→ **Excerpted records**
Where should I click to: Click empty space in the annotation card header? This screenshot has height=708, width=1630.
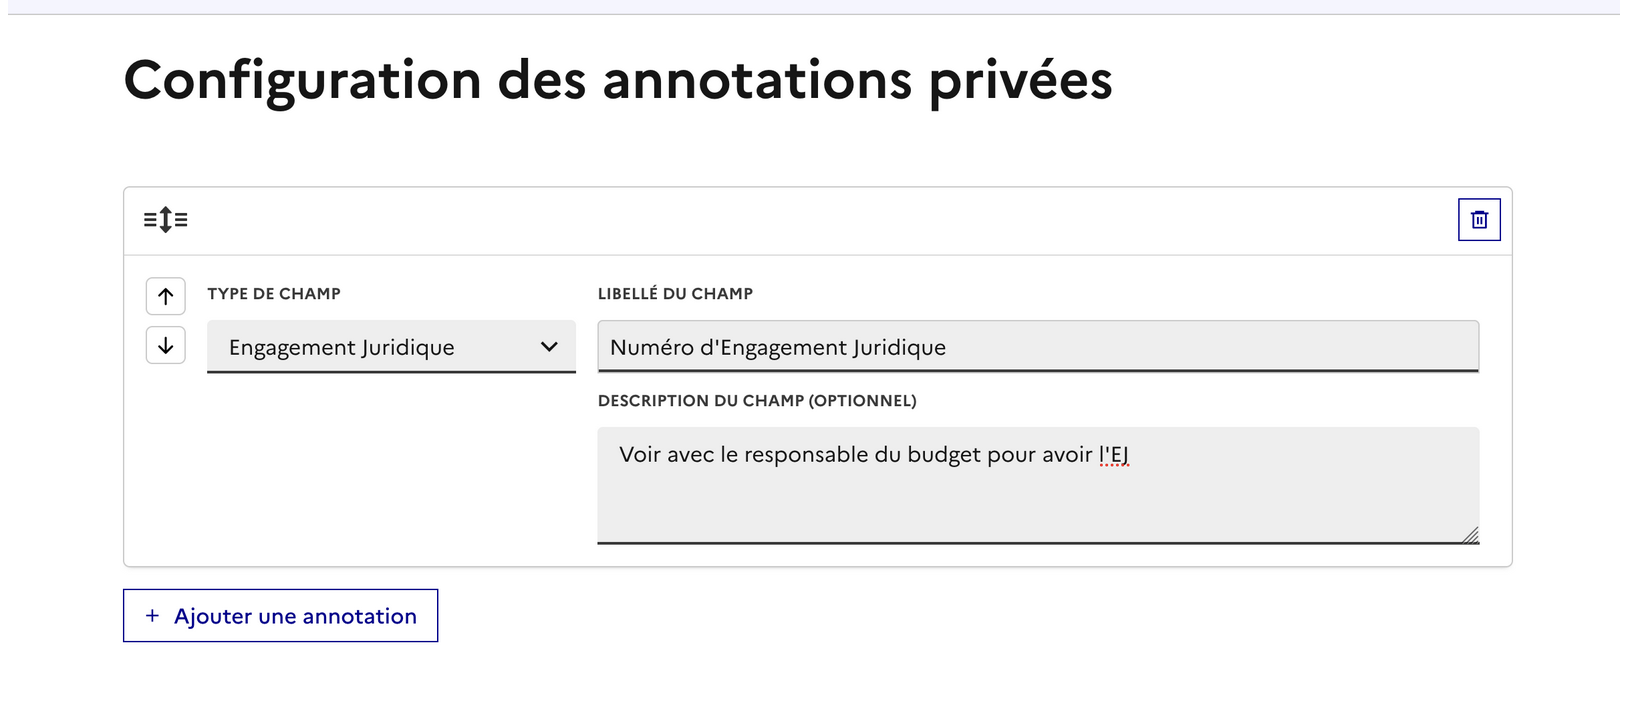coord(800,220)
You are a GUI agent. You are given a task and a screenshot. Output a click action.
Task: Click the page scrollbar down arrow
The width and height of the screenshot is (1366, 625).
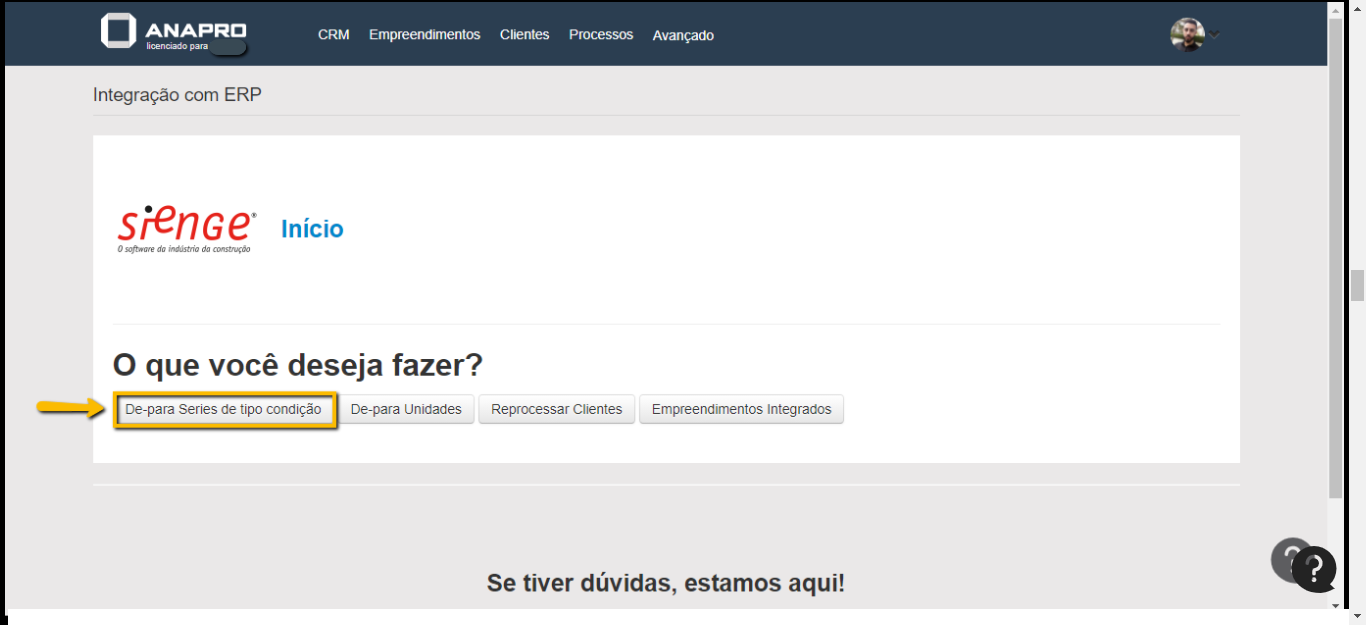1335,605
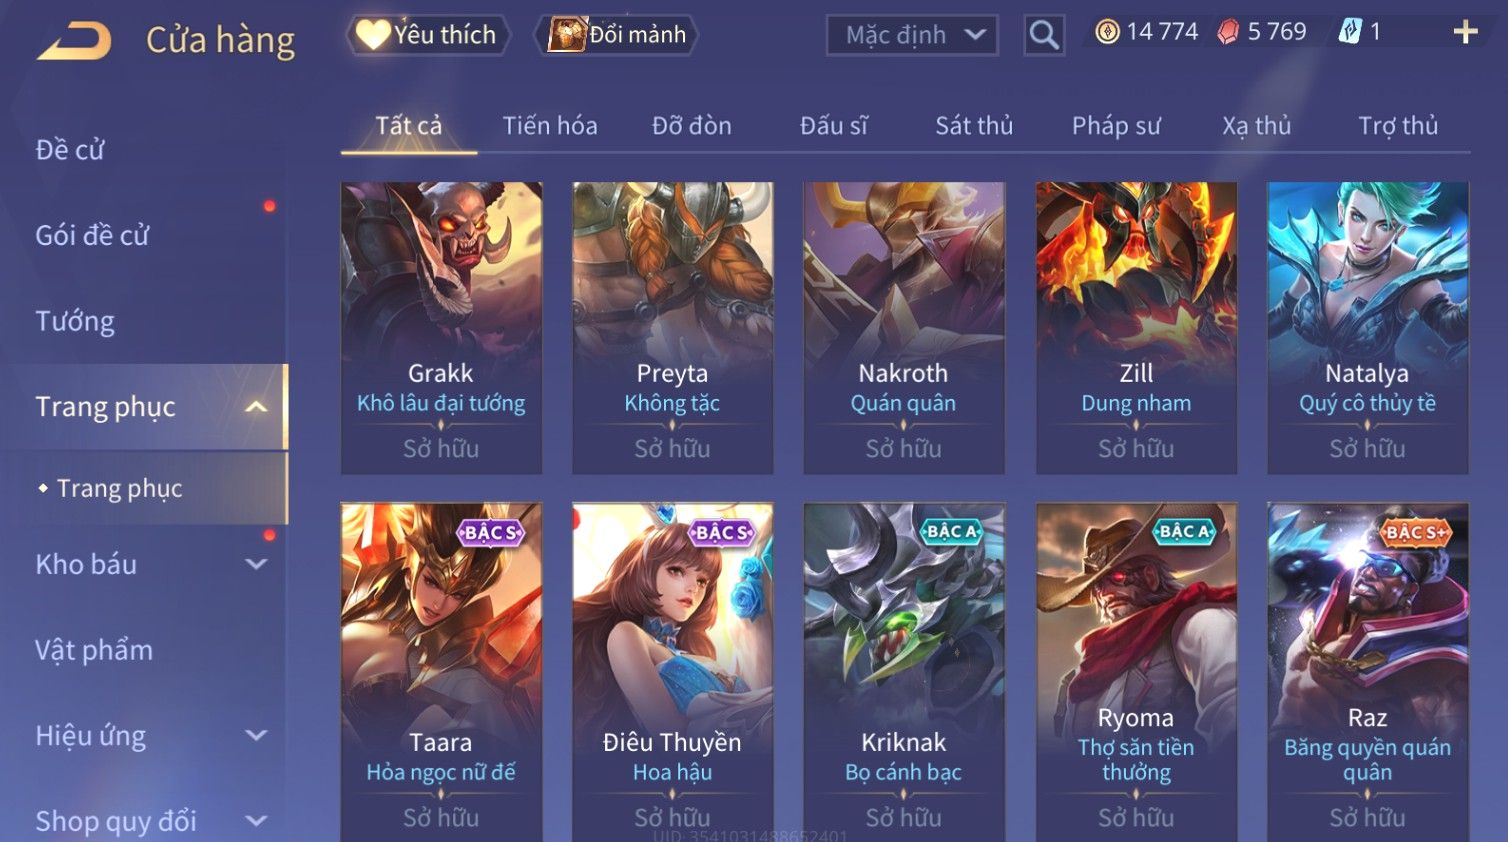Open Gói đề cử in sidebar

92,235
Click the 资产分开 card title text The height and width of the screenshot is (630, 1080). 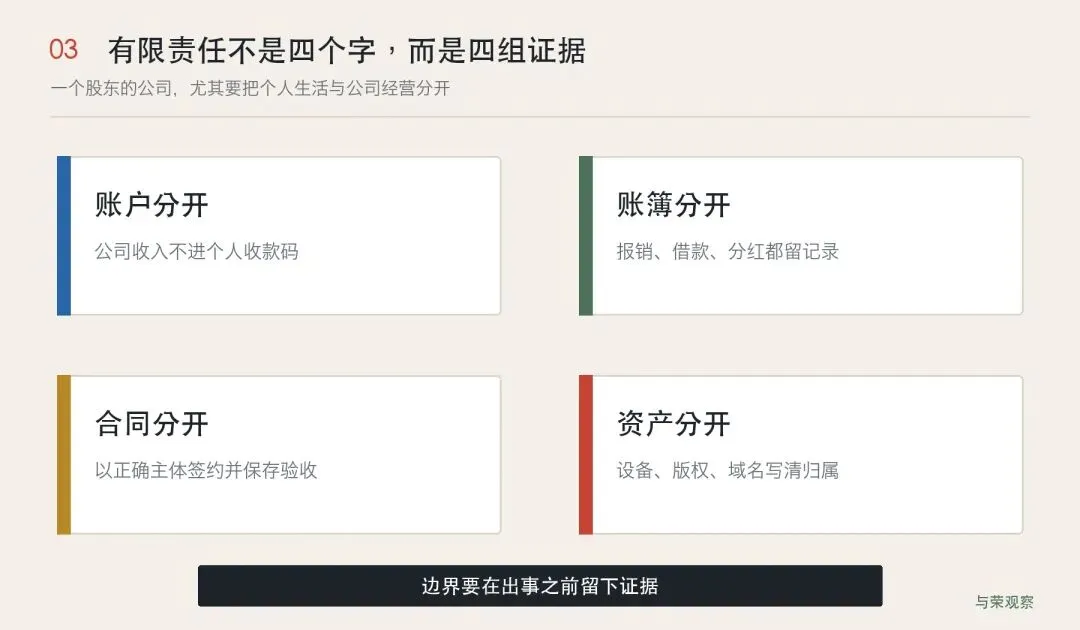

→ **The task**
Could you please return each line of the material exactly, dropping the pictures?

→ **Result of the task**
Where should I click to: Click empty space in the annotation card header? This screenshot has height=708, width=1630.
coord(800,220)
You are a GUI agent. You are given a task and a screenshot. Output a click action.
Task: Click the page scrollbar down arrow
The width and height of the screenshot is (1366, 625).
1335,605
Open Gói đề cử in sidebar

92,235
Click the 资产分开 card title text The height and width of the screenshot is (630, 1080). 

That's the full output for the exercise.